# [Passage given]
Mr Bird's submission that if the Comptroller's submissions were correct 'innumerable things would be caught, things which are made for and commonly used for, innocuous purposes, such as torches, pvc pipe freeze plugs, washers' etc would breach the act is not sustainable. It will always be a matter of fact and degree. There is a world of difference between a single torch and the components to make a sound suppressor appearing in one package.
The purpose of the legislation is to prevent the importation of a firearm accessory. That purpose would not be achieved if all the components of a firearm accessory could be imported and assembled relatively simply. How would the purpose be achieved if a kit could be obtained which required a simple process of assembly or the provision of one readily obtainable part?
The use of the word 'component' and the word 'parts' in other parts of regulation 4F does not mean that parts or components are excluded from what constitutes a firearm accessory. Neither 'firearm part' nor 'component of ammunition' use the terms 'whether or not complete' or 'unfinished'.
Her Honour did not make an 'error' of logic as submitted by Mr Bird.
Purpose of manufacture of imported objects
Mr Bird submitted:
There was no evidence as to the original purpose of the making of these imported objects. Other objects, which were components of suppressors, were the subject of Charge 2. The expert witness said the objects that could be used as baffles in a suppressor were "freeze plugs like you could buy at Supercheap Auto." He agreed that metal discs that could be used in suppressors were "just washers … of the sort you buy at Bunnings'. He agreed, in respect of "spacers," "they are made of PVC pipe ... of the sort you buy at Bunnings." [8]
[8] Appellant's Submissions par 6.
The Comptroller submitted:
11.The term 'device' is not defined in the Regulations. Her Honour considered the ordinary meaning of that word and found that, when used in reg 4F(4), the word 'device' is used in the sense of "a thing made or adapted for a particular purpose, especially a piece of mechanical or electrical equipment" (J 28).

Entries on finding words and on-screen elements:
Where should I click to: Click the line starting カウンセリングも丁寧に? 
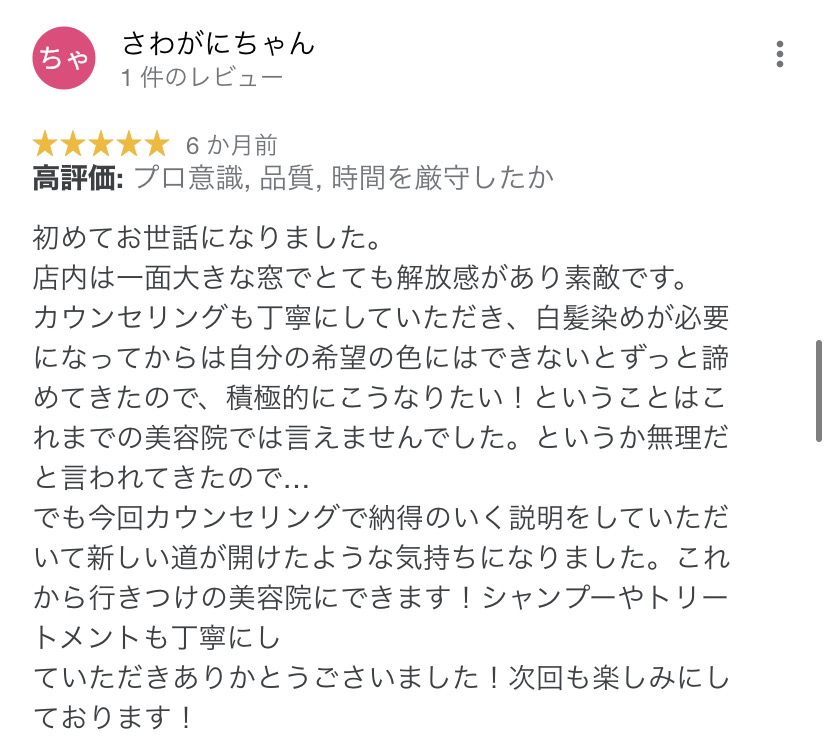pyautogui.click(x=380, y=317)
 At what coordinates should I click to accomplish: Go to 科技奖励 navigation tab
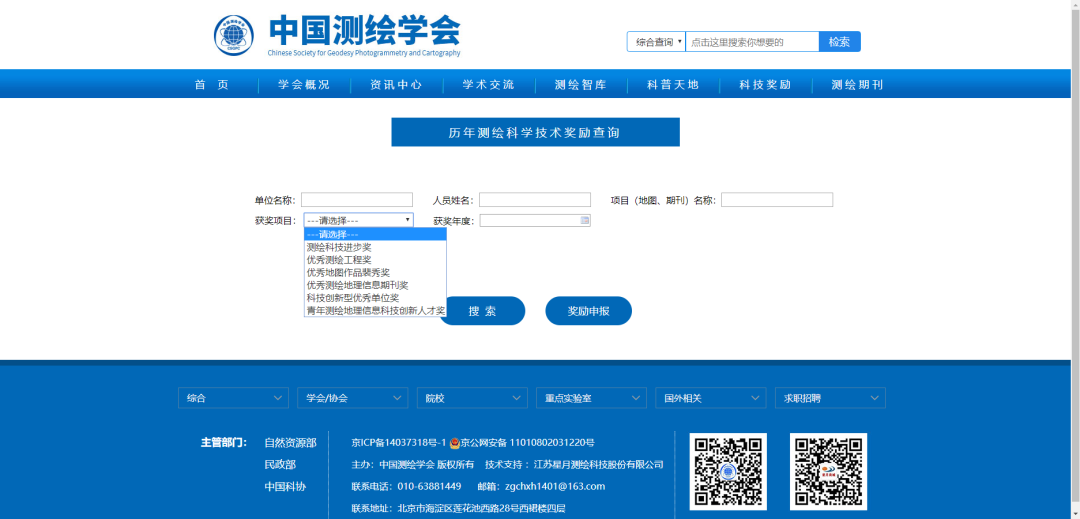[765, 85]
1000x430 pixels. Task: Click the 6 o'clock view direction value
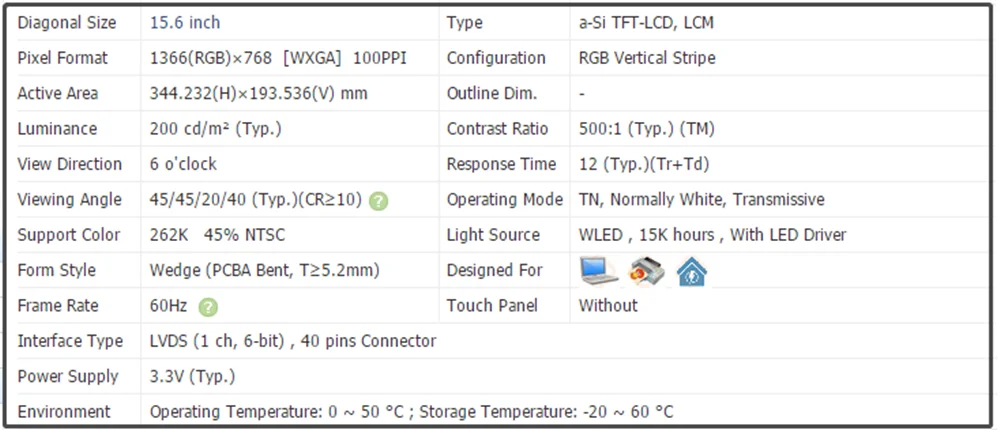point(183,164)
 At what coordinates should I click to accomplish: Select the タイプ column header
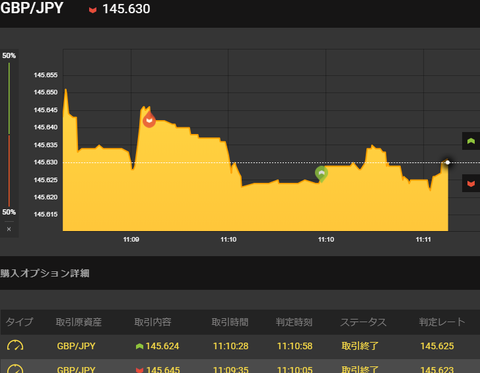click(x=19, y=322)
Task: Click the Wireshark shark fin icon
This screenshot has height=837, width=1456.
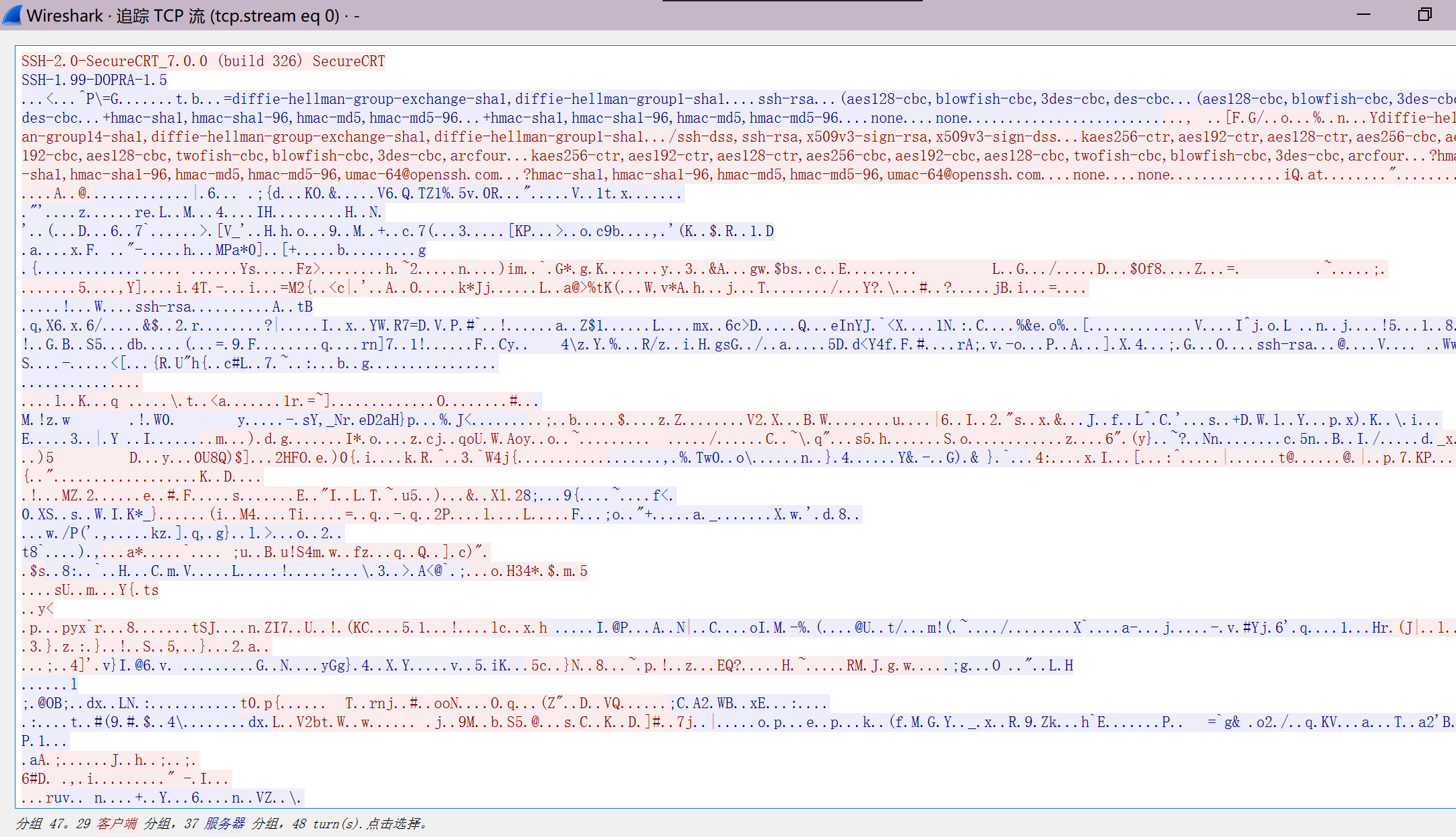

# [Task requirements]
- 1) Decide whether each statement agrees with the passage on importing firearm accessories. For each, answer yes or no and quote the words of the passage that settle it.
(a) Her Honour made an error of logic, as Mr Bird submitted.
(b) The expert witness agreed that the spacers were made of PVC pipe.
(c) The Regulations define the term 'device'.
- 2) Lay out the entries as a numbered list, starting at the first line of the entries and ending after the line that contains "point(183,164)". Leave out blank lines and the pictures.
The passage and the entries are unrelated to each other.

# [In response]
- 1)
(a) No: "Her Honour did not make an 'error' of logic as submitted by Mr Bird."
(b) Yes: "they are made of PVC pipe ... of the sort you buy at Bunnings."
(c) No: "The term 'device' is not defined in the Regulations."

- 2)
1. Where should I click to: Click the line starting カウンセリングも丁寧に? 
2. pyautogui.click(x=380, y=317)
3.  At what coordinates should I click to accomplish: Go to 科技奖励 navigation tab
4. [765, 85]
5. 1000x430 pixels. Task: Click the 6 o'clock view direction value
6. point(183,164)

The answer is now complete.